Bear in mind, however, that those rankings come from a Republican organization. It’s a group I know fairly well, having attended one of their annual meetings, and from interviewing the group’s leaders many times over the years. I respect their sincerity and admire their dedication to the Sisyphean task of turning the GOP green. That said, REP is an openly partisan organization and I think their scorecard reflects that fact.

Bono Mack doesn’t do as well on the voting scorecards of the non-partisan League of Conservation Voters.


Yet, the trend is the same here as in the REP scorecards. Bono Mack’s voting record gets greener every Congress, going from a 7% LCV rating in the 1999-2000 session to a respectable 30% rating in the last session.

Asked about Bono Mack’s numbers, LCV legislative director Sittenfeld laughed and said the only thing she could under the circumstances: “In our view, that’s a very good trend.”

Actually, it’s even better than “good” when you consider that the GOP’s voting scores as a group have been trending in the opposite direction over this same time period.

There’s a case to be made that Bono Mack is simply doing what successful politicians do — tracking her constituents changing views and adopting positions that will return her to Congress ever two years. As evidence, supporters of this theory point out that the 45th District voted for Barack Obama last November, the first Democrat to carry the district in decades. Bono Mack herself barely survived — winning the closest election of her political career. Her opponent in 2010 will likely be the Democratic mayor of Palm Springs, Steve Pougnet, who is already making the environment, and renewable clean energy in particular, the centerpiece of his campaign. It’s hard to see how Bono Mack could have voted against this bill — even if she had wanted to — and still have a shot at reelection.

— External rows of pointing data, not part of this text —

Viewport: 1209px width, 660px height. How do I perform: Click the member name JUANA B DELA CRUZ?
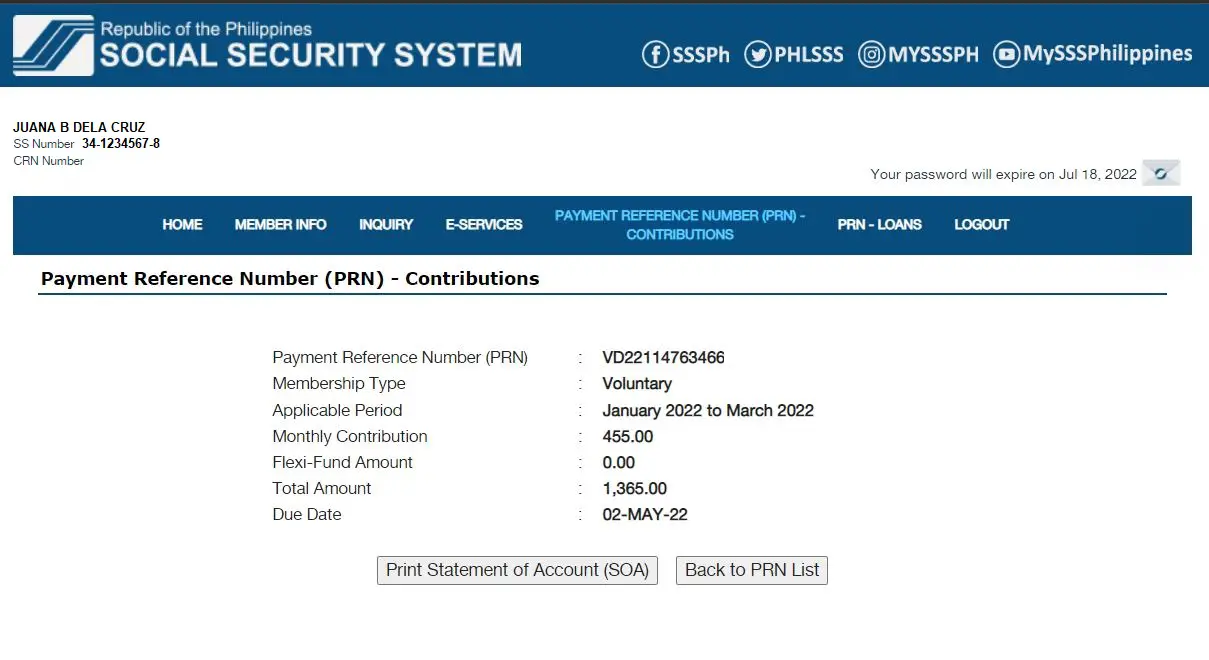pyautogui.click(x=78, y=127)
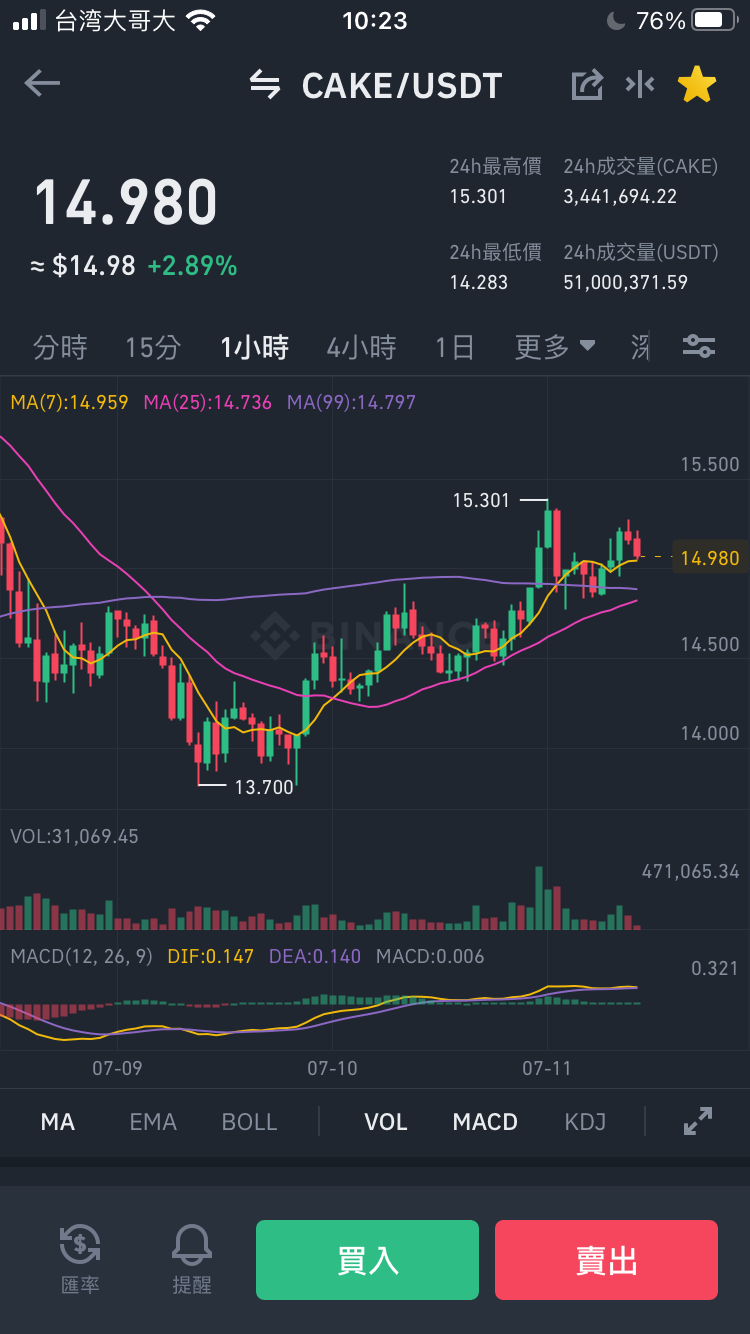750x1334 pixels.
Task: Toggle the EMA indicator
Action: coord(153,1122)
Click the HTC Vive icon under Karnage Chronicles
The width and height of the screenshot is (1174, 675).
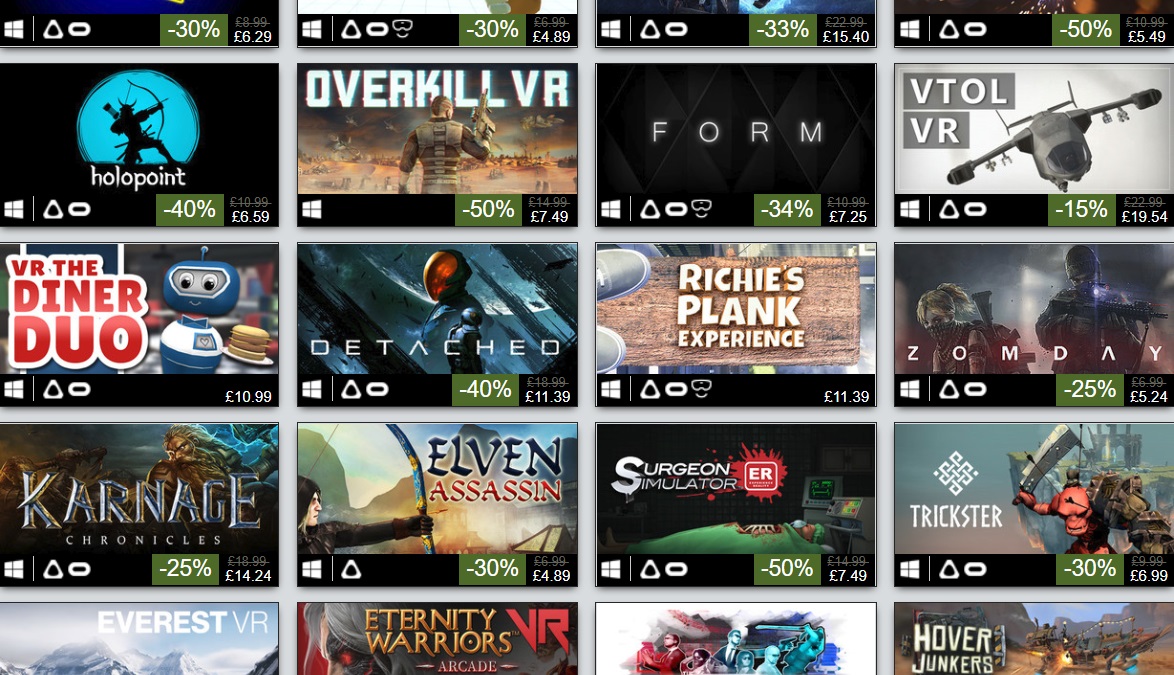pyautogui.click(x=53, y=569)
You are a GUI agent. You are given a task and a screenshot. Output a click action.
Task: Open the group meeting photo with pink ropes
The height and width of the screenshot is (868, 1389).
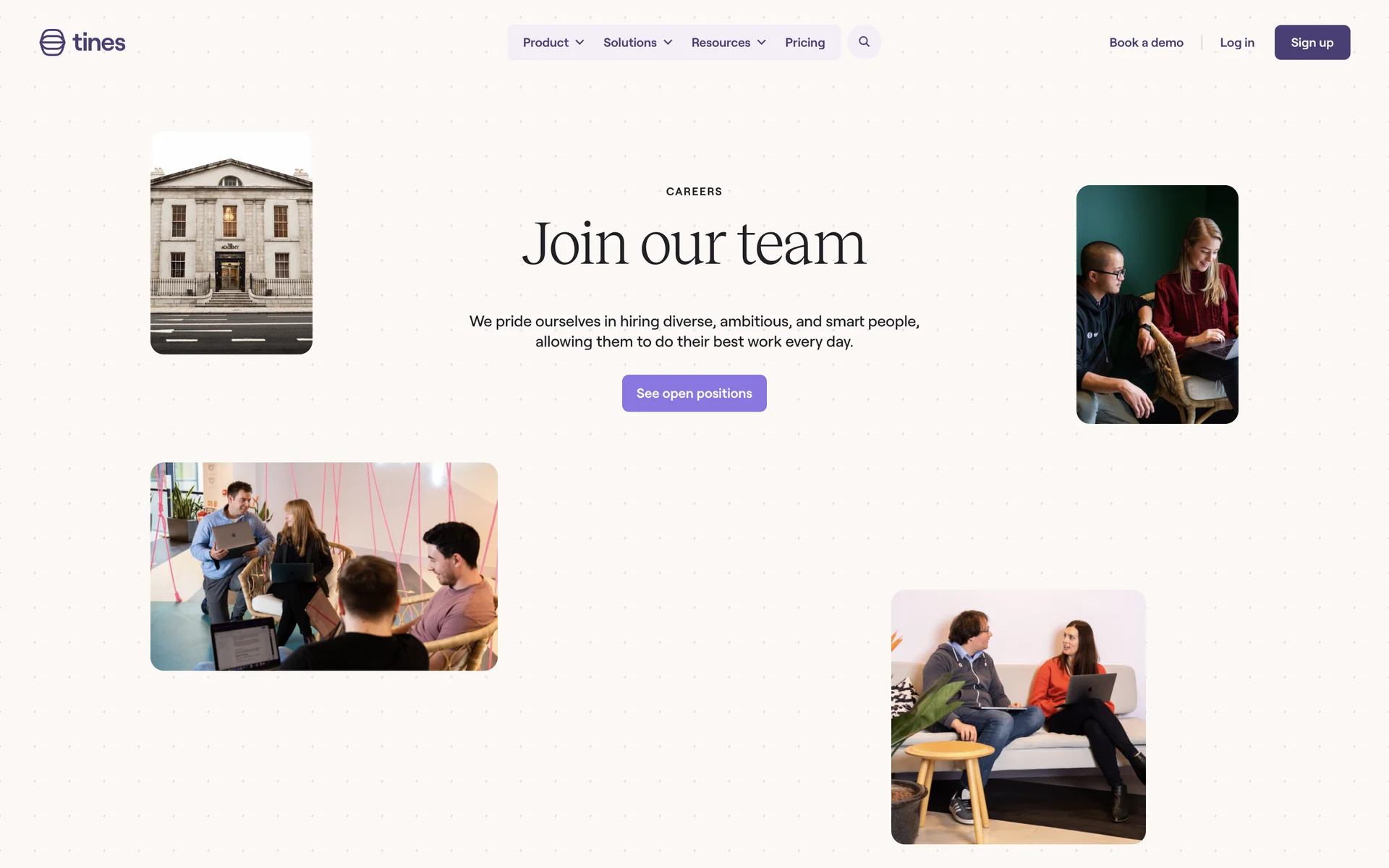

But, did she want to vote against the bill? No one really knows. Bono Mack herself says she didn’t know how she would vote until the 11th hour. A few days before the markup, she told a reporter that she was “a potential ‘yes’ and a potential ‘no.'” In fairness to Bono Mack, there were forces galore pushing her, hard, in either direction.

Mary Bono Mack voting "Aye"

Mary Bono Mack voting "Aye"

In the end, of course, what really matters is that when the clerk called her name last Thursday night, Congressman Mary Bono Mack responded “Aye.”

And if she’s persuaded by constituents to embrace renewable, clean energy, well, isn’t that an important part of what Democracy is about? At some point, however, Bono Mack will need to break out of her moderate “follower” mode when it comes to the environment or the voters in District 45 may decide to go with someone who comes out for the environment, earlier and swinging hard.

After her vote last week, Bono Mack may be ready to become the strong environmental advocate her fans in REP seem to believe is just below the surface.




Press Release, May 21, 2009

Congresswoman Mary Bono Mack

“This climate change legislation is one of the most sweeping, complex bills that Congress has considered in recent years, and while far from perfect, it sets us on an important path toward building a greener, more sustainable economy.

“While I still have significant concerns about this bill, particularly with regard to its cost and its failure to recognize innovative technologies like advanced nuclear energy, I believe this is the right direction for our District, for our nation and for our future. Already, in our region, we are seeing exciting new developments in wind, solar and geothermal energy, and this bill will help us grasp this potential.

“As we look at the global environmental situation, in addition to the need to reduce our heavy reliance on foreign oil, it is clear that we must provide certainty to those who want to invest in research and development of new green technologies. We cannot afford to wait to make needed changes to our energy policy that will reduce greenhouse gas emissions, reduce our dependence on foreign oil and expand our nation’s clean energy portfolio.”